Las fusiones y adquisiciones dejan tras de sí el aroma de un futuro optimista; descuentan ocasiones venideras, gracias al coste de oportunidad de los buenos cazadores. Mientras la comedia bufa de los indepes entona sus últimas estrofas, se alza sobre nuestras cabezas la vuelta de la economía. Y uno de sus mejores síntomas es la compra por parte de Damm, del 50% de Cacaolat, aquella casa de bebidas achocolatadas que fundaron en los años treinta los hermanos Marc y Joan Viader, a partir de la leche embotellada Letona. La crearon una década antes del Cola-cao de José María Ventura y José Ignacio Ferrero, los cuñados del barrio de Gràcia, inventores del “negrito del África tropical…..etc”, un anuncio radiofónico e imposible metafísico, fruto de una época políticamente incorrecta.
La empresa Cacaolat estaba controlada hasta hace poco por el Grupo Cobega, liderado por Sol Daurella, la presidenta de Coca-Cola European Partners. Ahora, Cacaolat es de Damm, con Demetrio Carceller al frente, como gusta la saga de los Demetrios, abuelo, padre y nieto, naturales de las Parras de Castellote (Teruel), afincados en Terrassa y emprendedores por naturaleza. La operación se enmarca en la hoja de ruta de la compañía cervecera para los próximos cuatro años: superar la barrera de los 2.000 millones de euros de facturación en 2025. Este es el objetivo del nuevo plan estratégico del grupo, presidido por Demetrio Carceller y presentado ante la junta general de accionistas celebrada recientemente.
Cuando dos directivos como Sol Daurella y Demetrio se ponen de acuerdo expresan el quid pro quo de la economía real, hecha de plantillas, números y certidumbres largamente analizadas. El romanticismo político tiene poco que ver; las aspiraciones de una capa emergente de la población, dispuesta a quedarse con el país, cuando sea soberano no tienen ninguna vinculación real con los protagonistas empresariales serios.
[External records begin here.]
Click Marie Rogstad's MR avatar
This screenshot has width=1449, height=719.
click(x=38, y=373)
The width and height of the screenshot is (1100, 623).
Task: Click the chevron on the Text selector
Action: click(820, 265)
De las maldades de la conspiración habló John Maynard Keynes después del Tratado de Versalles, que impuso condiciones draconianas a la Alemania perdedora del Kaiser. En protesta, Keynes dejó el Departamento del Tesoro en 1919, un antecedente acertado porque el nacionalismo germánico, basado en la doctrina del levensraum, el espacio vital, regresó dos décadas más tarde en la colonización militar del Führer, invadiendo Austria, Francia y Europa del Este. Alfred Marshall escribió que la economía política es una doctrina de las “acciones del hombre en las actividades ordinarias de la vida”. En realidad, Marshall odiaba la política populista de todos los tiempos, por eso se hizo monetarista. Desconfiaba de los políticos profesionales y se convirtió en el adalid de los bancos centrales, como bancos emisores, cuyo papel sería el de contrarrestar los ciclos económicos.
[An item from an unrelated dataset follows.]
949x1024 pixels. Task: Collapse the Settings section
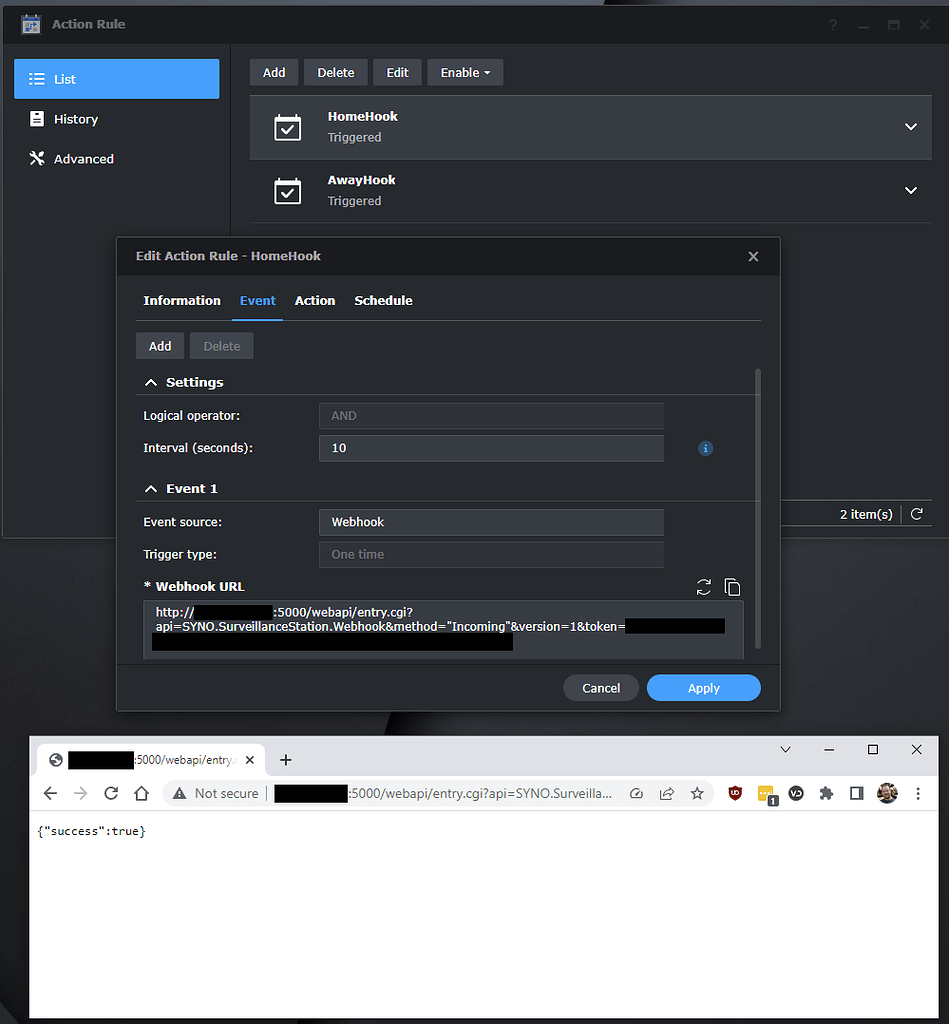[x=150, y=382]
El empresario Demetrio Carceller cuenta con dos palancas: el impulso del negocio internacional, especialmente en África, Asia y Latinoamérica, y aprovechar las oportunidades de mercado que surjan. Al final, su éxito depende de sí mismo; él corre con los gastos y desafía al destino con verdadero sentido del riesgo. El mercado global es la arena de los gladiadores. Ahí no cuentan los anhelos de poder respaldados por millones de votos inocentes. En la selva del beneficio o la nada no existe el poder omnímodo de la representación política, especialmente cuando ésta es incapaz de garantizar la diversidad.
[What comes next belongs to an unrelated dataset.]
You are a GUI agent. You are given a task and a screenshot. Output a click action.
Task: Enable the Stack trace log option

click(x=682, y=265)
La libertad que exige la economía de mercado --la única que existe-- nos conduce al liberalismo humanista, un sistema integrado de principios en el que no se puede ser liberal en economía y conservador en materias morales ni sociales, ni en políticas nacionalistas. Cuando se abraza el código populista y “se pierde la brújula ideológica, se pierde todo”, en palabras de José María Lassalle. Y eso es lo que les ha ocurrido a los liberales catalanes, muy enseñados en las escuelas norteamericanas de altos estudios económicos, como Sala Martín o el propio Mas-Colell; están siendo víctimas de su propia suerte, como publicó en su día The Economist, preconizando la decadencia económica de Cataluña. La prestigiosa publicación nunca se olvida de ensalzar a los antiguos maestros, como Joseph Schumpeter (¿Es Carceller el nuevo ejemplo de empresario schumpeteriano?), o como Friedrich A. Hayek, el sabio de Viena, que odió la política.